Here in metro Atlanta, you're only likely to see one -- the copperhead.

So that's exactly what Jason Clark with Southeastern Reptile Rescue wanted to help us identify.

"When you leave your home, when you step out of your front door, you're stepping into their home," Clark said.

And it's a home most of us don't know much about.

"People know a lot about dogs. Most people don't know anything about snakes. So, they take their knowledge of dogs and transfer it on to snakes; and they believe that if they see an aggressive snake - there is no such thing - they think that if they run, the snake will chase them," Clark said. "Absolutely not true. If you see a snake, remain calm, and walk, run, cartwheel, do whatever you want, that snake will not chase you!"

According to the Wildlife Center at the University of Florida, around 8,000 people are bitten by venomous snakes every year.

An Alabama man died earlier in May after a copperhead bit him, but Clark said that's incredibly rare -- and most snake bites can be avoided altogether.

"The only way you can get bit by a venomous snake is if you put yourself too close to the snake," he said.

The vast majority of snakes in Georgia are non-venomous. But Clark said it's actually really hard to tell them apart.

"Looking at the shape of a snake's head, the diamond or triangle head, that is a myth," he said. "Venomous snakes do have that shape head, but nonvenomous snakes can move the bones in their head into that shape to look dangerous."

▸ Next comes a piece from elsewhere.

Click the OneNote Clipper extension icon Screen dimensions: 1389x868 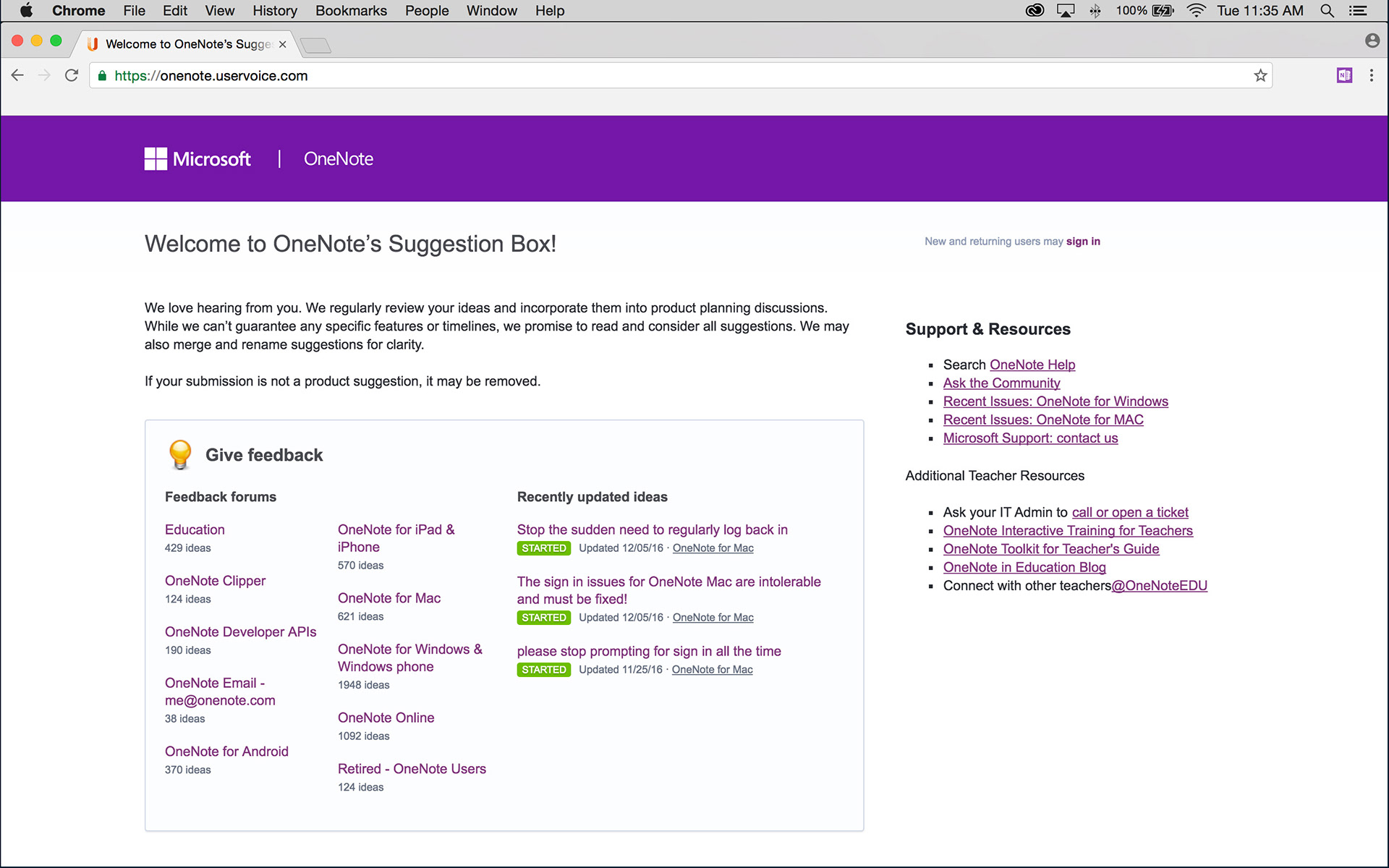click(1344, 75)
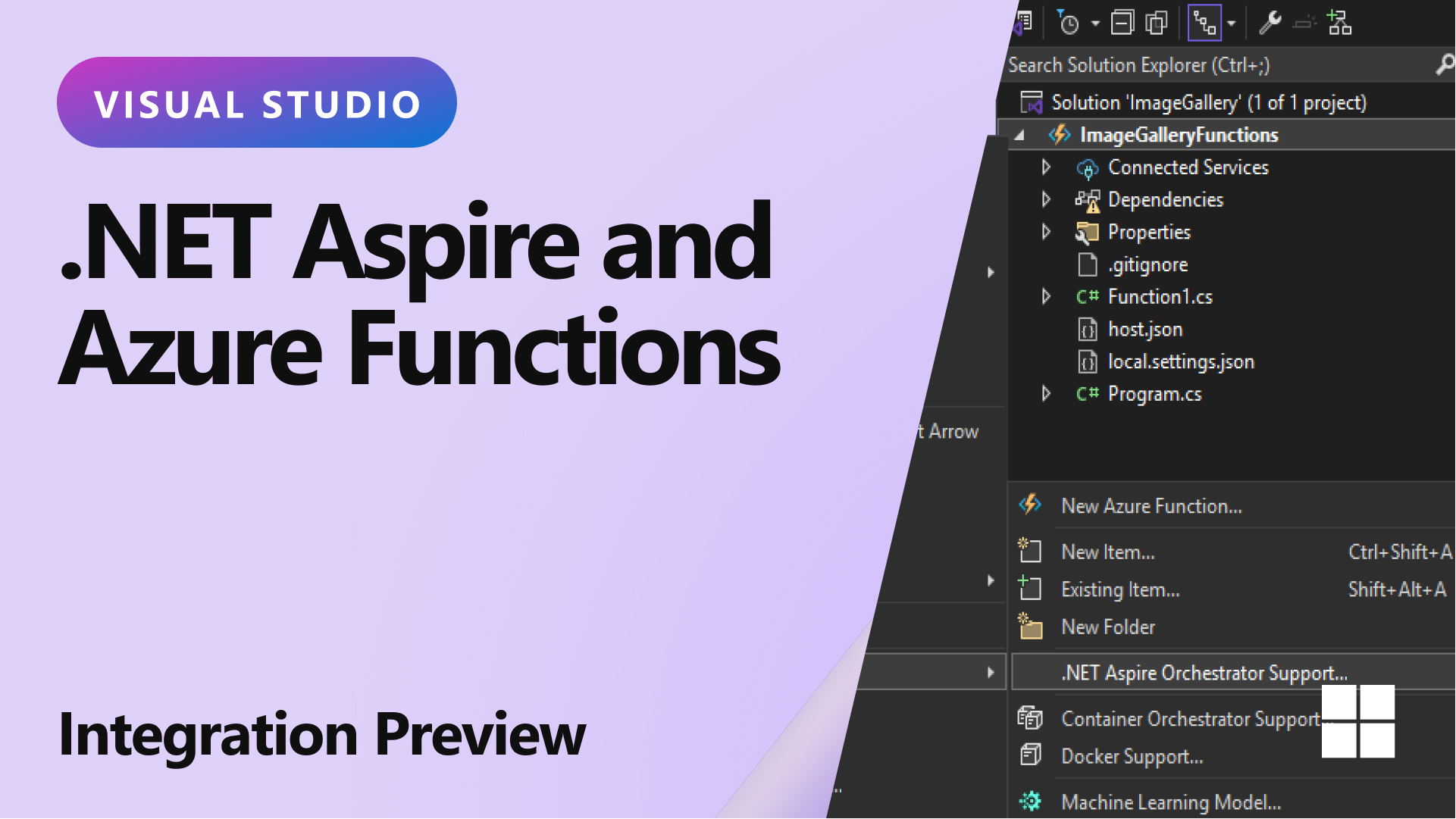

Another myth: That snakes like it hot. He said you're more likely to see a snake at dusk after it's cooled down a bit.

You can tell venomous and non-venomous snakes apart by their eye shape, but he said you probably don't want to get close enough to look.

"Is it bad to be afraid of snakes? No," Clark said. "That's what keeps you alive. You want to have respect."

Clark said he thinks most people are afraid of snakes because they don't know much about them. But the bottom line is if you see a snake, leave it alone and just keep walking.